Connolly tipped Bulger to get out of town before he could be arrested.

Monday, October 26, 2009

Justice Department determined not to pay for FBI's role in framing of four men



Mob hitman-turned-government witness Joe "The Animal" Barboza was gunned down more than 30 years ago but the torts division of the Justice Department seems determined to keep doing his dirty work.

DOJ lawyers want another hearing in the First Circuit after three appeals court judges in August refused to overturn a record $101.7 million federal verdict awarded to four men whom Barboza framed for a 1965 murder.

DOJ's attorneys want another bite at the apple, this time before a full panel of six judges in what's known as an en banc hearing. The government is slated to file its reasons for requesting this hearing by Nov. 13.

Two of the four men Barboza wrongfully accused died in prison. Two others, Joseph Salvati and Peter Limone, are now in their late 70s and Limone faces trial next year on charges of bookmaking. A federal judge found the FBI knew the men were innocent of the '65 murder for many decades but did not share its information with state prosecutors who won the death penalty in the case. (The electric chair was banned in Massachusetts before the sentences could be carried out.)

The Justice Department's determination to drag out the case until Salvati and Limone are in nursing homes makes one lawyer in the case look pretty shrewd. Attorney John Cavicchi got the state to pay $500,000 last year to Roberta Werner, the widow of Louis Greco, in a deal requiring her to pay the money back if she wins the federal money.

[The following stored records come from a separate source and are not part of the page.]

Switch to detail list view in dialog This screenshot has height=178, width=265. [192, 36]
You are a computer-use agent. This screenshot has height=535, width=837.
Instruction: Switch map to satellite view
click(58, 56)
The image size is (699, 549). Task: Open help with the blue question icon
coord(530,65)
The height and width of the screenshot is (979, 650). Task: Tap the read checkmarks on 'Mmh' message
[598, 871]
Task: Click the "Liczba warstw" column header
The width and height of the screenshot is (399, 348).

(Other lawyers did not take part in any settlement negotiations with the state, contending that would only undercut their argument that the feds were to blame, not state prosecutors.)

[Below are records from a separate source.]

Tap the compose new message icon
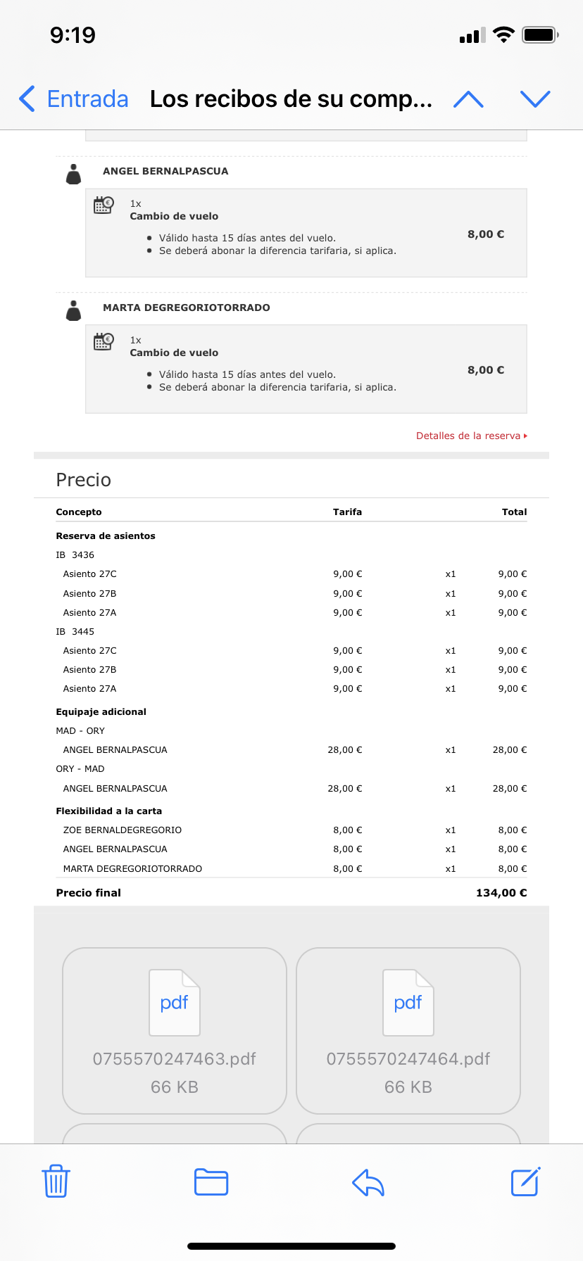Screen dimensions: 583x1261 click(x=525, y=1181)
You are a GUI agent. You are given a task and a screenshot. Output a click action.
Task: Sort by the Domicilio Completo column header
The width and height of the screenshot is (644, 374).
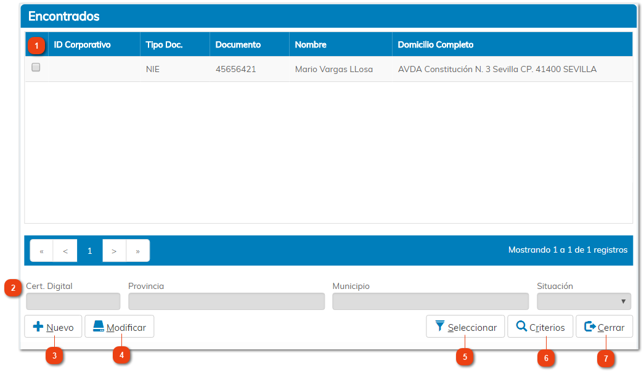[435, 45]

Werner, of Boynton Beach, Fla., abandoned her sons with Greco under the pressures of his incarceration. He died in prison at age 78. Louis Jr. later commited suicide while Edward Greco is penniless and dying of cancer in state-funded care in New Orleans.

The government's reasons for continuing this terrible chapter in FBI history should make interesting reading.

Tuesday, October 13, 2009

Feds tighten the noose around ex-House Speaker Dimasi


A federal grand jury just handed up a superceding indictment today adding extortion to the list of charges against former Massachusetts House Speaker Salvatore DiMasi.

Federal prosecutors now contend DiMasi extorted $5,000 per month out of a software firm bidding for millions in state contracts. In the federal criminal codes that's called "extortion under color of official right." The once powerful speaker forced a pay-for-play scenario, the feds claim.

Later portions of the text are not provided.